• **Your objective**
Copy the data below line for line, without changing anything.

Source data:
□ □ □ □

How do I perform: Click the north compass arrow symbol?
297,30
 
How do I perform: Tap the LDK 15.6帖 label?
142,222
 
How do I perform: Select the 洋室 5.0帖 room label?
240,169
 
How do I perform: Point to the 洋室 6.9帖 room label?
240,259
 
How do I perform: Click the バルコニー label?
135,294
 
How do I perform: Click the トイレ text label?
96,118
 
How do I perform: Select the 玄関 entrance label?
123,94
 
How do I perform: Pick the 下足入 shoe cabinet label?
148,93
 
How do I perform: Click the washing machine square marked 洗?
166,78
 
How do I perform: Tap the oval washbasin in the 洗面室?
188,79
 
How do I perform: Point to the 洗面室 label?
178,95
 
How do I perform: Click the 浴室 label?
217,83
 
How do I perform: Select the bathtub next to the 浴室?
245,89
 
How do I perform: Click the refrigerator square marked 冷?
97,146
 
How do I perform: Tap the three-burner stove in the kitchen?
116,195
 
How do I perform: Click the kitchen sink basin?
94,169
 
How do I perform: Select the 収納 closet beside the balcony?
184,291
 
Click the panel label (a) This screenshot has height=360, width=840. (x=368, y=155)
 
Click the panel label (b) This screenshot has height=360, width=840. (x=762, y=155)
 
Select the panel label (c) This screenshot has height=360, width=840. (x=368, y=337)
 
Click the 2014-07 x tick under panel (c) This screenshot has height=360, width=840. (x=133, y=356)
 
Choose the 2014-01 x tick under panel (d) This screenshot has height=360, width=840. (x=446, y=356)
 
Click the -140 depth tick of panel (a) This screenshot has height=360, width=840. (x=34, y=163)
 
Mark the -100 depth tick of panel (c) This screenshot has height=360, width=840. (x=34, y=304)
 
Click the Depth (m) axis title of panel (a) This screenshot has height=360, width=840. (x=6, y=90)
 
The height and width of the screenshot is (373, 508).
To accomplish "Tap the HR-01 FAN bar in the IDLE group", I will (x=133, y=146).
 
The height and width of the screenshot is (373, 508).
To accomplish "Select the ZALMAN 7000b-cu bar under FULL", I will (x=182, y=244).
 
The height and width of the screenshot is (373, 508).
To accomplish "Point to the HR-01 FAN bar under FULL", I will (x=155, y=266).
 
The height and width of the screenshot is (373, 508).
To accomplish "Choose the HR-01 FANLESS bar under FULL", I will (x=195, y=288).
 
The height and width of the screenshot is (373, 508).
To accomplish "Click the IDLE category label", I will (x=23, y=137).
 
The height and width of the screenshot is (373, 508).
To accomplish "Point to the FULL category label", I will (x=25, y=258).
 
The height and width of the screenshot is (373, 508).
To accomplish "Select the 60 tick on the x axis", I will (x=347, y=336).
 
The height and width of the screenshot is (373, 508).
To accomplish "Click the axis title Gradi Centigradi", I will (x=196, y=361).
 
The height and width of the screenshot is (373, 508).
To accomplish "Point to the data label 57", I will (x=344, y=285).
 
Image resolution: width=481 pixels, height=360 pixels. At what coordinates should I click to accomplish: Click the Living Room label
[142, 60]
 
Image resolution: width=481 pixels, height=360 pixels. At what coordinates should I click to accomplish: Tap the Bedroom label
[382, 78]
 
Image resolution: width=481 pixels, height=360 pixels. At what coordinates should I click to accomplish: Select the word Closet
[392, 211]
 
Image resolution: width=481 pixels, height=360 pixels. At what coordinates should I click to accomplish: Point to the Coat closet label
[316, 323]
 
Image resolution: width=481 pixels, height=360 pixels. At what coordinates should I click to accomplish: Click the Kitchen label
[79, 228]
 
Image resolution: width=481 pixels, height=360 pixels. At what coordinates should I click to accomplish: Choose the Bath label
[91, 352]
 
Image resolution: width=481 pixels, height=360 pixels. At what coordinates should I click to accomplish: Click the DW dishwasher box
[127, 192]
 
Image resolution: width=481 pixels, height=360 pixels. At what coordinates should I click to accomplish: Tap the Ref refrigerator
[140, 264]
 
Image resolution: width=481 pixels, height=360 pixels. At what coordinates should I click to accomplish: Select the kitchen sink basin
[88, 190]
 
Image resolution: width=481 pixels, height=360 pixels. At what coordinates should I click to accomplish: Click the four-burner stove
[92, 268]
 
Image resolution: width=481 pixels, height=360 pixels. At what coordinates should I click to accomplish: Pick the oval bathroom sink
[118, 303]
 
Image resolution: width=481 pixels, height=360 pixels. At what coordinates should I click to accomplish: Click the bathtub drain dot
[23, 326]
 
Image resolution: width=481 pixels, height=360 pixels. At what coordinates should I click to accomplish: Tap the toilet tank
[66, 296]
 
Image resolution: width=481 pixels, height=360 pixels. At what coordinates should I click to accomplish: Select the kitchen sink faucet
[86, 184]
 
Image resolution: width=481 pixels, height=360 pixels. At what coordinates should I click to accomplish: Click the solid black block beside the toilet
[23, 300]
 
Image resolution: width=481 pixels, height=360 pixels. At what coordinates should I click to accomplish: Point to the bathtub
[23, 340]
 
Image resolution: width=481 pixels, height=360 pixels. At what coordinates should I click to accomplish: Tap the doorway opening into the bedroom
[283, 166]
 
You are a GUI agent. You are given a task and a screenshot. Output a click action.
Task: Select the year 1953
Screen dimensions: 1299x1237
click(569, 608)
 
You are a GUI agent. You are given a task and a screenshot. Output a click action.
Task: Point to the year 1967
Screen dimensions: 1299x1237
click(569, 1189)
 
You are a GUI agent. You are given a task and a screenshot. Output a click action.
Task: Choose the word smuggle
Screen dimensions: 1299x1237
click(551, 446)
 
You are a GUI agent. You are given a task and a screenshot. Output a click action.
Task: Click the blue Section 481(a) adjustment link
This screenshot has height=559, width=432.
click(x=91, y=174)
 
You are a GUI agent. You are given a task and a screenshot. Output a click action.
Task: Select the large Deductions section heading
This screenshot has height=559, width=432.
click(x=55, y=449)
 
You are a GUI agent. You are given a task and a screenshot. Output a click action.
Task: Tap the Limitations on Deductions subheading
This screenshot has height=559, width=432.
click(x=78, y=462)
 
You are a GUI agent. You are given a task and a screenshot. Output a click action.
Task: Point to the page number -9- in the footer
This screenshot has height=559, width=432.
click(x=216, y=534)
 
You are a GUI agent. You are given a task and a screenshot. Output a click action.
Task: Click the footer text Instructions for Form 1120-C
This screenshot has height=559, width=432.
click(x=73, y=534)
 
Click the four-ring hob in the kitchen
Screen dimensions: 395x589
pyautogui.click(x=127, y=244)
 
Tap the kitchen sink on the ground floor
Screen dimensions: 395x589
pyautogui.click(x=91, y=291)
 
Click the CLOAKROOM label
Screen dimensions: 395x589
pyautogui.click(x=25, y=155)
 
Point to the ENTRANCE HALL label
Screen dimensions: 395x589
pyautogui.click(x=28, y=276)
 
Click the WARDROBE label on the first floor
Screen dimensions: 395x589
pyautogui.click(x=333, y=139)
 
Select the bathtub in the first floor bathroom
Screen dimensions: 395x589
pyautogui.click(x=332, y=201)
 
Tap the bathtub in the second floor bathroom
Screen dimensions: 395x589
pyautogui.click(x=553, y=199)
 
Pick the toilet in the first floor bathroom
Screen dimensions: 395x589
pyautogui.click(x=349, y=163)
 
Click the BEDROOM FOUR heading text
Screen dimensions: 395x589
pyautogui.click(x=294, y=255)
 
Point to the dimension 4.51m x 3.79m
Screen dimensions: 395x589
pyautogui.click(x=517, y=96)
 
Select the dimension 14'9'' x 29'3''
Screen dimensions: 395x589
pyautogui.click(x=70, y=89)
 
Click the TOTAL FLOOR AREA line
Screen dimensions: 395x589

□ □ □ □

• **Response below**
How do I perform: Click the north compass arrow symbol?
297,30
 
How do I perform: Tap the LDK 15.6帖 label?
142,222
 
How do I perform: Select the 洋室 5.0帖 room label?
240,169
 
How do I perform: Point to the 洋室 6.9帖 room label?
240,259
 
How do I perform: Click the バルコニー label?
135,294
 
How do I perform: Click the トイレ text label?
96,118
 
How do I perform: Select the 玄関 entrance label?
123,94
 
How do I perform: Pick the 下足入 shoe cabinet label?
148,93
 
How do I perform: Click the washing machine square marked 洗?
166,78
 
How do I perform: Tap the oval washbasin in the 洗面室?
188,79
 
How do I perform: Point to the 洗面室 label?
178,95
 
How do I perform: Click the 浴室 label?
217,83
 
How do I perform: Select the bathtub next to the 浴室?
245,89
 
How do I perform: Click the refrigerator square marked 冷?
97,146
 
How do I perform: Tap the three-burner stove in the kitchen?
116,195
 
How do I perform: Click the kitchen sink basin?
94,169
 
How do I perform: Select the 収納 closet beside the balcony?
184,291
 
Click the panel label (a) This screenshot has height=360, width=840. (x=368, y=155)
 
Click the panel label (b) This screenshot has height=360, width=840. (x=762, y=155)
 
Select the panel label (c) This screenshot has height=360, width=840. (x=368, y=337)
 
Click the 2014-07 x tick under panel (c) This screenshot has height=360, width=840. (x=133, y=356)
 
Choose the 2014-01 x tick under panel (d) This screenshot has height=360, width=840. (x=446, y=356)
 
Click the -140 depth tick of panel (a) This screenshot has height=360, width=840. (x=34, y=163)
 
Mark the -100 depth tick of panel (c) This screenshot has height=360, width=840. (x=34, y=304)
 
Click the Depth (m) axis title of panel (a) This screenshot has height=360, width=840. (x=6, y=90)
 
The height and width of the screenshot is (373, 508).
To accomplish "Tap the HR-01 FAN bar in the IDLE group", I will (x=133, y=146).
 
The height and width of the screenshot is (373, 508).
To accomplish "Select the ZALMAN 7000b-cu bar under FULL", I will (x=182, y=244).
 
The height and width of the screenshot is (373, 508).
To accomplish "Point to the HR-01 FAN bar under FULL", I will (x=155, y=266).
 
The height and width of the screenshot is (373, 508).
To accomplish "Choose the HR-01 FANLESS bar under FULL", I will (x=195, y=288).
 
The height and width of the screenshot is (373, 508).
To accomplish "Click the IDLE category label", I will (x=23, y=137).
 
The height and width of the screenshot is (373, 508).
To accomplish "Point to the FULL category label", I will (x=25, y=258).
 
The height and width of the screenshot is (373, 508).
To accomplish "Select the 60 tick on the x axis", I will (x=347, y=336).
 
The height and width of the screenshot is (373, 508).
To accomplish "Click the axis title Gradi Centigradi", I will (x=196, y=361).
 
The height and width of the screenshot is (373, 508).
To accomplish "Point to the data label 57", I will (x=344, y=285).
 
Image resolution: width=481 pixels, height=360 pixels. At what coordinates should I click to accomplish: Click the Living Room label
[142, 60]
 
Image resolution: width=481 pixels, height=360 pixels. At what coordinates should I click to accomplish: Tap the Bedroom label
[382, 78]
 
Image resolution: width=481 pixels, height=360 pixels. At what coordinates should I click to accomplish: Select the word Closet
[392, 211]
 
Image resolution: width=481 pixels, height=360 pixels. At what coordinates should I click to accomplish: Point to the Coat closet label
[316, 323]
 
Image resolution: width=481 pixels, height=360 pixels. At what coordinates should I click to accomplish: Click the Kitchen label
[79, 228]
 
Image resolution: width=481 pixels, height=360 pixels. At what coordinates should I click to accomplish: Choose the Bath label
[91, 352]
 
Image resolution: width=481 pixels, height=360 pixels. At what coordinates should I click to accomplish: Click the DW dishwasher box
[127, 192]
 
Image resolution: width=481 pixels, height=360 pixels. At what coordinates should I click to accomplish: Tap the Ref refrigerator
[140, 264]
 
Image resolution: width=481 pixels, height=360 pixels. At what coordinates should I click to accomplish: Select the kitchen sink basin
[88, 190]
 
Image resolution: width=481 pixels, height=360 pixels. At what coordinates should I click to accomplish: Click the four-burner stove
[92, 268]
 
Image resolution: width=481 pixels, height=360 pixels. At what coordinates should I click to accomplish: Pick the oval bathroom sink
[118, 303]
 
Image resolution: width=481 pixels, height=360 pixels. At what coordinates should I click to accomplish: Click the bathtub drain dot
[23, 326]
 
Image resolution: width=481 pixels, height=360 pixels. At what coordinates should I click to accomplish: Tap the toilet tank
[66, 296]
 
Image resolution: width=481 pixels, height=360 pixels. At what coordinates should I click to accomplish: Select the kitchen sink faucet
[86, 184]
 
Image resolution: width=481 pixels, height=360 pixels. At what coordinates should I click to accomplish: Click the solid black block beside the toilet
[23, 300]
 
Image resolution: width=481 pixels, height=360 pixels. At what coordinates should I click to accomplish: Point to the bathtub
[23, 340]
 
Image resolution: width=481 pixels, height=360 pixels. At what coordinates should I click to accomplish: Tap the doorway opening into the bedroom
[283, 166]
 
You are a GUI agent. You are given a task and a screenshot. Output a click action.
Task: Select the year 1953
Screen dimensions: 1299x1237
click(569, 608)
 
You are a GUI agent. You are given a task and a screenshot. Output a click action.
Task: Point to the year 1967
Screen dimensions: 1299x1237
click(569, 1189)
 
You are a GUI agent. You are given a task and a screenshot. Output a click action.
Task: Choose the word smuggle
Screen dimensions: 1299x1237
click(551, 446)
 
You are a GUI agent. You are given a task and a screenshot. Output a click action.
Task: Click the blue Section 481(a) adjustment link
This screenshot has height=559, width=432.
click(x=91, y=174)
 
You are a GUI agent. You are given a task and a screenshot. Output a click action.
Task: Select the large Deductions section heading
This screenshot has height=559, width=432.
click(x=55, y=449)
 
You are a GUI agent. You are given a task and a screenshot. Output a click action.
Task: Tap the Limitations on Deductions subheading
This screenshot has height=559, width=432.
click(x=78, y=462)
 
You are a GUI agent. You are given a task and a screenshot. Output a click action.
Task: Point to the page number -9- in the footer
This screenshot has height=559, width=432.
click(x=216, y=534)
 
You are a GUI agent. You are given a task and a screenshot. Output a click action.
Task: Click the footer text Instructions for Form 1120-C
This screenshot has height=559, width=432.
click(x=73, y=534)
 
Click the four-ring hob in the kitchen
Screen dimensions: 395x589
pyautogui.click(x=127, y=244)
 
Tap the kitchen sink on the ground floor
Screen dimensions: 395x589
pyautogui.click(x=91, y=291)
 
Click the CLOAKROOM label
Screen dimensions: 395x589
pyautogui.click(x=25, y=155)
 
Point to the ENTRANCE HALL label
Screen dimensions: 395x589
pyautogui.click(x=28, y=276)
 
Click the WARDROBE label on the first floor
Screen dimensions: 395x589
pyautogui.click(x=333, y=139)
 
Select the bathtub in the first floor bathroom
Screen dimensions: 395x589
pyautogui.click(x=332, y=201)
 
Tap the bathtub in the second floor bathroom
Screen dimensions: 395x589
pyautogui.click(x=553, y=199)
 
Pick the toilet in the first floor bathroom
Screen dimensions: 395x589
pyautogui.click(x=349, y=163)
 
Click the BEDROOM FOUR heading text
Screen dimensions: 395x589
pyautogui.click(x=294, y=255)
 
Point to the dimension 4.51m x 3.79m
Screen dimensions: 395x589
pyautogui.click(x=517, y=96)
 
Select the dimension 14'9'' x 29'3''
Screen dimensions: 395x589
pyautogui.click(x=70, y=89)
 
Click the TOTAL FLOOR AREA line
Screen dimensions: 395x589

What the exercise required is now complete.